How do we find the ground material of the universe in the arms of dementia? The ground material I see as life, as meeting. We then are in the place of meeting ourselves when we no longer have a brain to call our own. This is frightening for those left behind in brains, seemingly unable to follow us. Yet is there a gentle life, a gentle land out beyond the brain where we can meet? What is it like, and how do we find our way?

What does Rumi say?
“Out beyond ideas of wrongdoing and rightdoing,
“there is a field. I’ll meet you there.

“When the soul lies down in that grass,
“the world is too full to talk about.
“Ideas, language, even the phrase each other
“doesn’t make any sense.”

We might say, Out beyond ideas and right thinking and mind there is a field. I’ll meet you there. The world is too full of talk: ideas, language, even the phrase each other, do not make sense.

Where is that field? Who are we if we do not have our accustomed mind? What does it say if we are, even without our thoughts? Who is this potentially happy person, whom can we meet? Who are we?

What is that field? We are already there. Now we only need to find ourselves here. Then we will know. We can know now.

This is tough work, incredibly painful blood-sweating labor.

So it is beyond 88th birthday parties and not fussing about scattered playing cards. It is facing the presence. Facing the absence of what we thought was presence in order to face the real presence. Who is Mom or Dad without a mind? Who am I without my mind? Who are we together?

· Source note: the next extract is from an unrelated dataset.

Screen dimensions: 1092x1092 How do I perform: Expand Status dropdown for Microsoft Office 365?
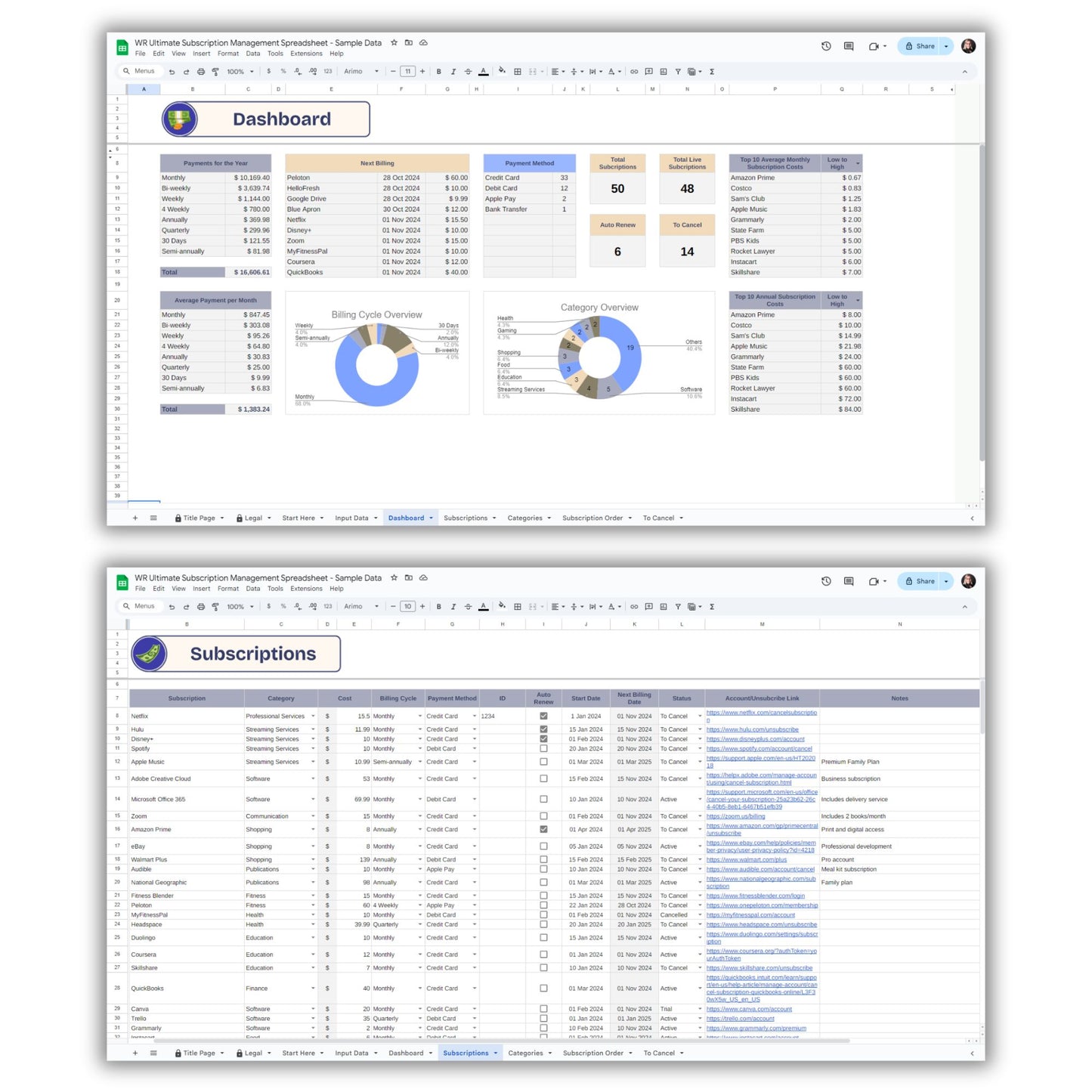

Is there a together that is more fundamental than each of us?

Here we are. We can do no other. We. Are. Love.

Part Two

Persons grow out of meeting: meeting-relation is the primary thing and the persons secondary and generated.

What this leads me to is that the person is not the brain, the brain is not the person, and that more fundamental than the person with whom you can hold hands is the holding itself—meeting-relation.

So we do not work on our relations with someone, our relations work on us. More profoundly still, our meetings birth us—both of us.

The most profound thing we can do is meet.

If we withhold ourselves from meeting, if we stay at the superficial or even artificial, if we we are too weary to try to meet, we cauterize ourselves from life, we die, we die, we die.

More importantly if we offer ourselves for meeting and invite others to meet, we risk being born, we may just confront life, might live!

This is something real, tangible, physical. It happens. It is backwards from how we have trained ourselves to look at the world: so it is invisible to us. We see a tree, but we do not see the seed from which it grew, nor that into which it is growing. It exists in this form today and we have tricked ourselves into thinking that is how it always was and will be. We see the river but not the streaming. We see the skin of another but miss the person inside, and especially miss the being inside which is available to birth us anew.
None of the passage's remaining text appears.